Location
- Kandilli Cad. Liseli Sok. 1 Kandilli, Istanbul, 34684 Turkey 41°04′17″N 29°03′26″E﻿ / ﻿41.07139°N 29.05722°E

Information
- Type: Public Anatolian High School
- Established: 1916; 110 years ago
- Founder: Ahmed Rıza
- Gender: Girls
- Website: www.kkl.k12.tr

= Kandilli Anatolian High School for Girls =

Kandilli Anatolian High School for Girls (Kandilli Kız Anadolu Lisesi) is a secondary educational institution located in the Kandilli neighborhood of Üsküdar district in Istanbul, Turkey.

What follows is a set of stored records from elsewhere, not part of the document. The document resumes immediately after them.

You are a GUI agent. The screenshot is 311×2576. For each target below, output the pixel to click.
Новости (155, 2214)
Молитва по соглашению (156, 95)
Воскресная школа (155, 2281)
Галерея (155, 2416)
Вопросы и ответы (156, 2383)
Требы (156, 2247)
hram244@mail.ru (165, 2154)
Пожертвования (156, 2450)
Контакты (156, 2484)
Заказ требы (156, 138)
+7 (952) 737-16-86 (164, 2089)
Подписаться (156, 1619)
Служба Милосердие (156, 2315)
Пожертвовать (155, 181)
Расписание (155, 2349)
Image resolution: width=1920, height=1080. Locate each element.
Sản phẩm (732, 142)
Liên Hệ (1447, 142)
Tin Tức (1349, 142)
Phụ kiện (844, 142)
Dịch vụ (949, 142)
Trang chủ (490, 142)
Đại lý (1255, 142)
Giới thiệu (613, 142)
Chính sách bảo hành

Known traditionally as Kandilli Kız Lisesi, it is one of the oldest girls' high schools of the country and a top-level Anatolian High School.

==History==
The prominent Young Turk activist, statesman, educational reformer Ahmed Rıza and her sister Selma Rıza intended the school to be opened as early as the first decade of the 20th century as the first public girls' high school in the Ottoman Empire, as the girls branch of the Galatasaray High School, but the Balkan Wars, the Italo-Turkish War, and World War I prevented this project from happening. The Ottoman princess Adile Sultan had donated her summer residence, the Adile Sultan Palace, to the state shortly before her death in 1899 under the condition that it be turned into a secondary school for girls. The residence had been constructed upon orders of her brother, Sultan Abdülaziz (reigned 1861–76) on an unregistered date.

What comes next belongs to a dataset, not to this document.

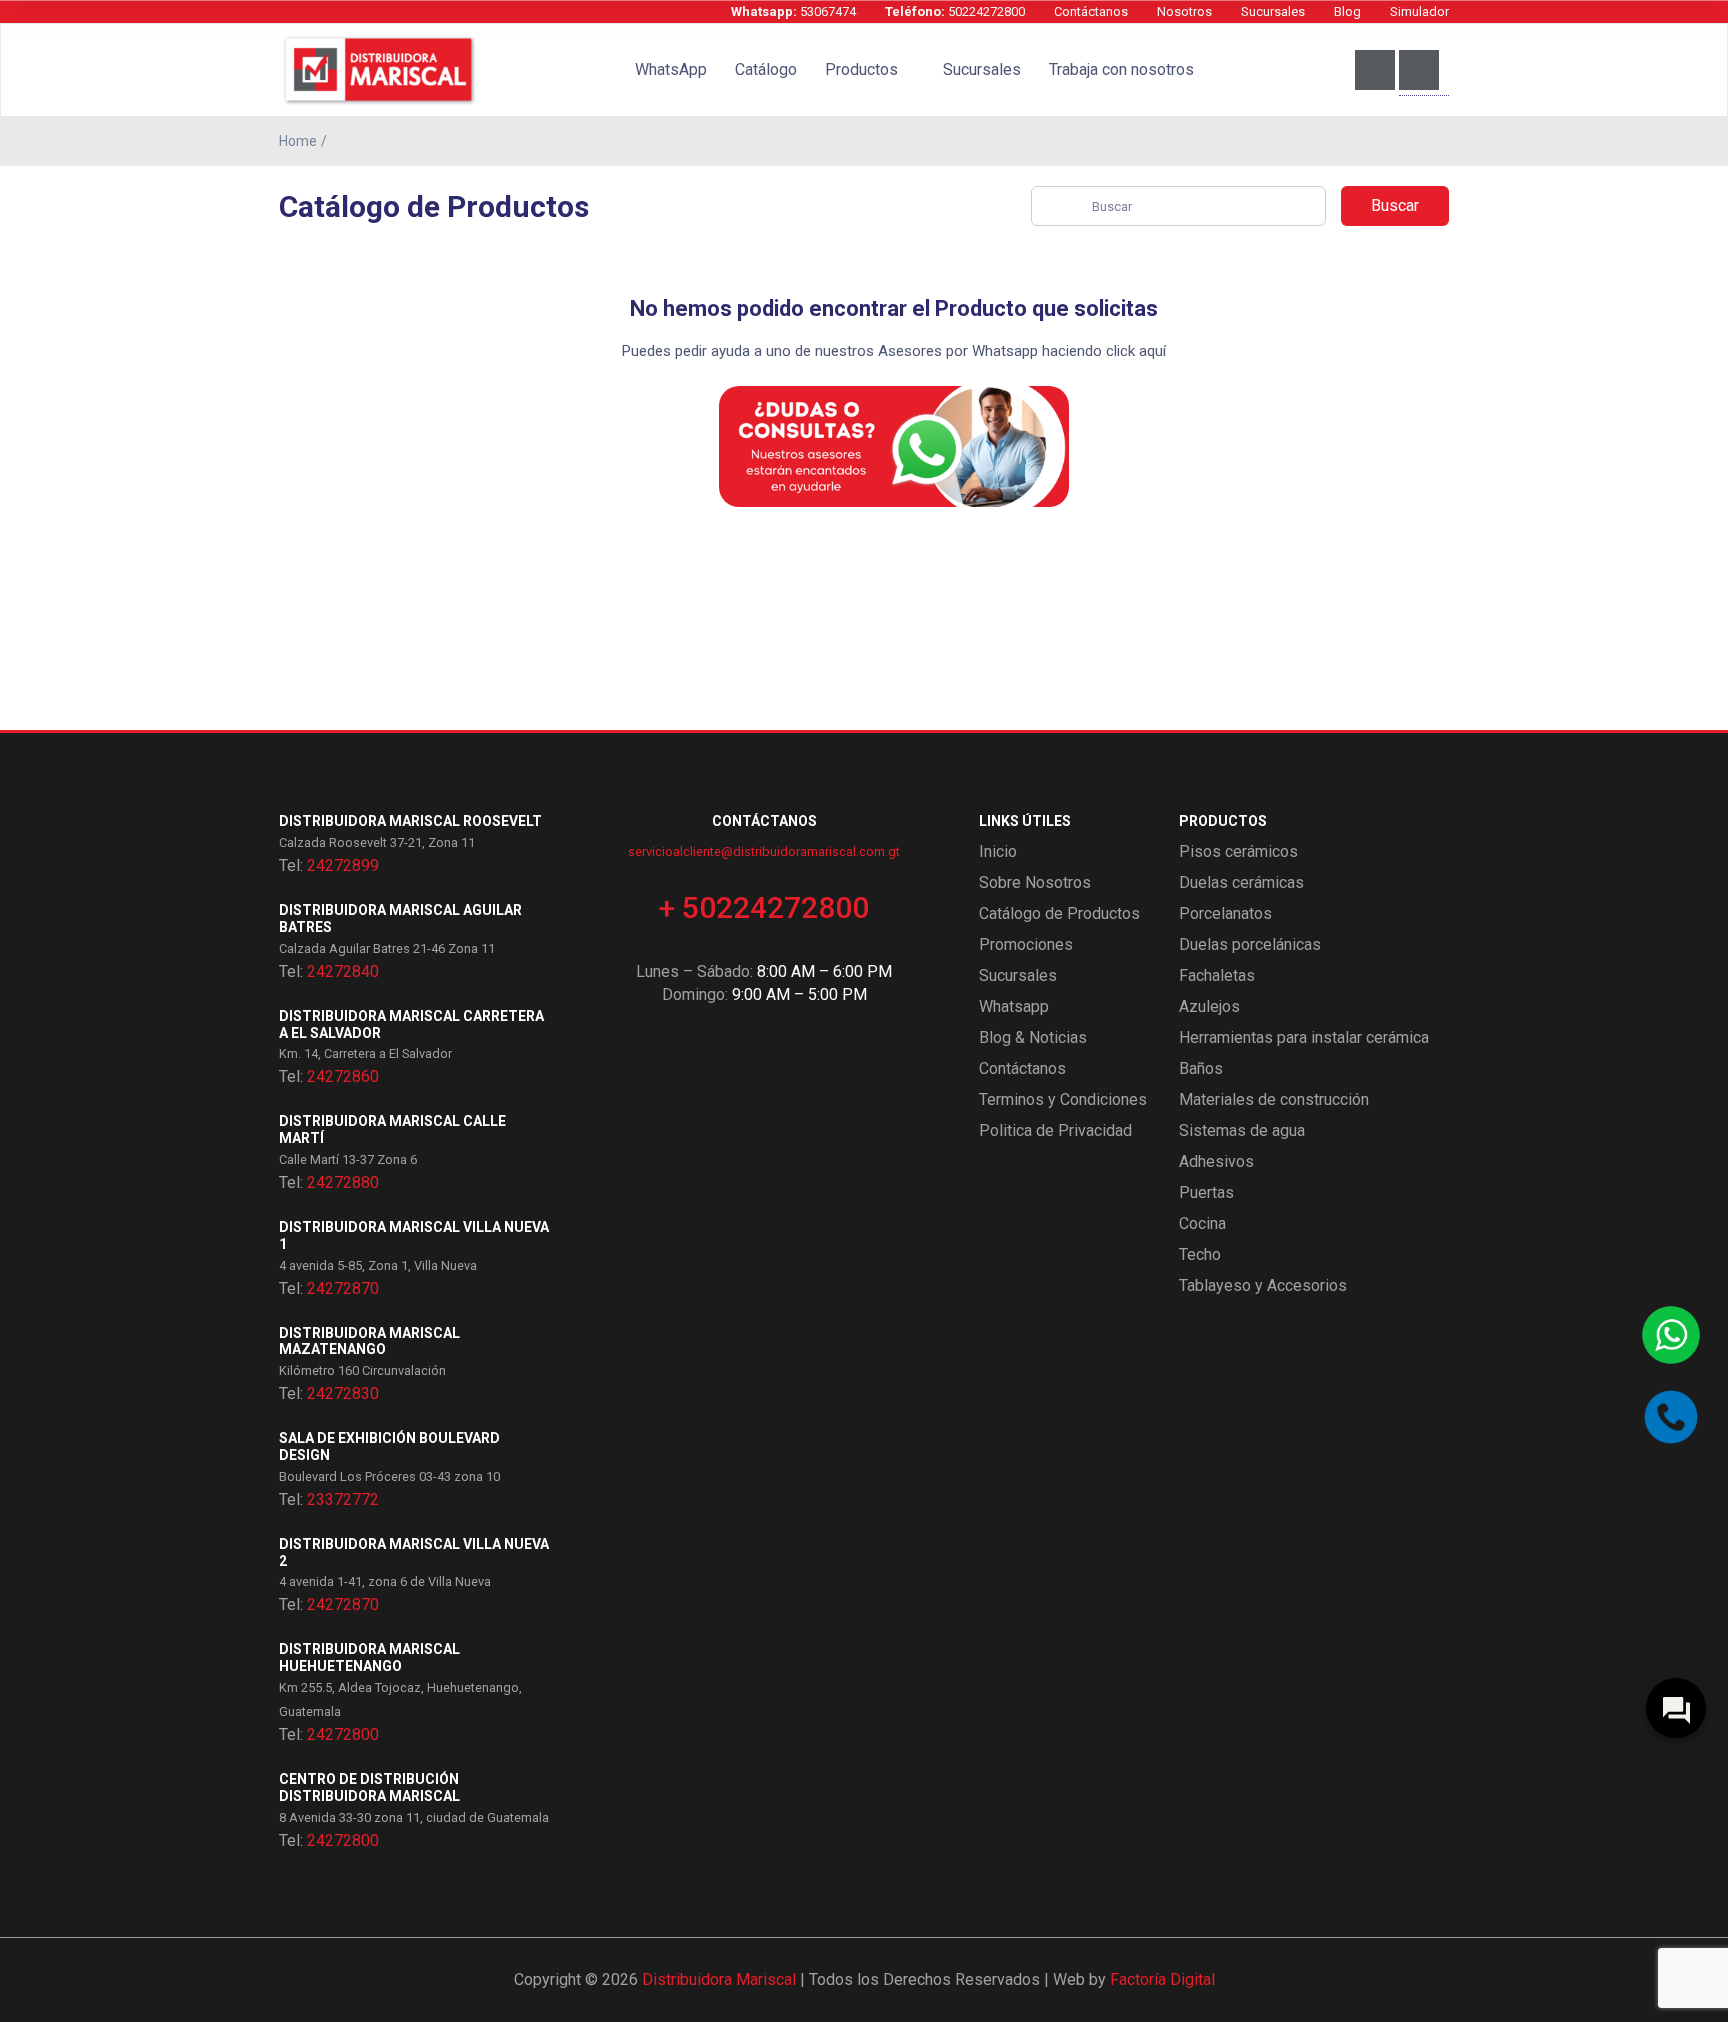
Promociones (1026, 944)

Ahmed Rıza finally succeeded in opening the school in 1916 under the name Adile Sultan İnas Mekteb-i Sultanisi ("Adile Sultan Imperial Girls School") in Kandilli, on the Asian bank of the Bosphorus in the Adile Sultan Palace building. The first graduates left the school in 1920. The school was renamed in 1924 after its location, becoming the Kandilli Secondary School. In 1931, the school took on its present name Kandilli High School for Girls (later becoming a public Anatolian High School), and has been a respected educational institution since then.

The classes of the high school moved to a new building in 1969. The old Adile Sultan Palace was used as dormitory for boarding girls of the school until 1986, when it burned down due to an electrical short-circuit. The historic building became a ruin consisting of only four walls. Soon afterwards, some alumni of Kandilli High School established a foundation, and raised funds to rebuild the palace. Due to lacking funds, however, the former building was only restored and opened again in 2006 upon a donation from billionaire businessman and philanthropist Sakıp Sabancı as a cultural center unaffiliated with the high school.